La differenza
tra democratico e inclusivo
Leggo che l’ebraismo è pluralista e, su questo punto, lascio ad altri la parola; però non leggo da nessuna parte che l’ebraismo è basato sul dibattito, non sull’unanimità di pareri, così come non leggo che per esercitare il cervello serve la dialettica. Con questo stigma, chi pubblicamente dice e sinceramente considera di essere pluralista, non sa di somigliare al personaggio della bellissima battuta di Gian Carlo Pajetta: “siamo così pluralisti che, una volta al potere, faremo fuori i non pluralisti”. Il compianto Pajetta non poteva immaginare che, ad oltre tre decenni dalla sua morte, qualcuno lo avrebbe preso sul serio, facendo salire la battuta sul piano alto delle verità incontrastate.
Quando leggo sul Corriere che Luciano Canfora, studioso e comunista, definisce il “politicamente corretto” come un flagello, mi convinco di essere nel giusto quando rimpiango il marxismo e i marxisti, perché loro richiamavano qualche ragionamento (che, come liberale, non condivido, ma che nondimeno ha arricchito il dibattito e, in certi casi, si è dimostrato utilissimo) anziché restare impigliati in una melassa sentimentale, dalla quale cultura e ragione sono messe al bando.
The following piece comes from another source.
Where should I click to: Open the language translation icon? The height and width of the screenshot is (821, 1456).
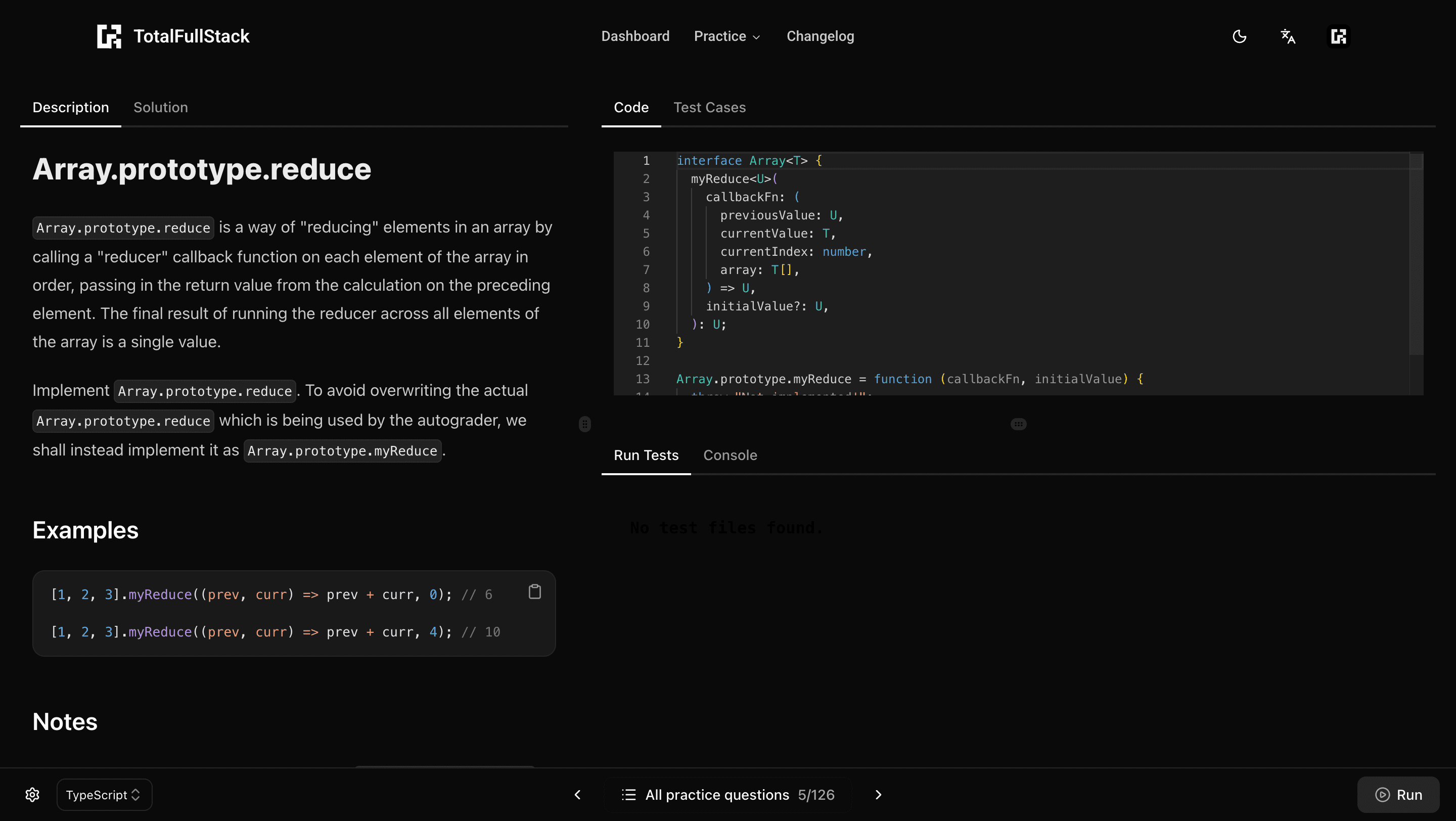click(x=1288, y=36)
Mi preoccupa il ricorso all’inclusività, quando gli Stati Uniti sono riusciti a tenere a bada le guerre intestine che infestano ora l’Europa, creando e fomentando valori comuni. Le idee di fondo del multiculturalismo sono contraddittorie: a) tutti i valori sono uguali (senza voler vedere che fra tali valori possono esservi l’emarginazione della donna, l’omofobia e l’antisemitismo), b) i multiculturalisti, decidendo per altri quale sia il bene, si trovano nelle mani con uno strumento prezioso per emarginare chi non è d’accordo, bollandolo come ‘chiuso’.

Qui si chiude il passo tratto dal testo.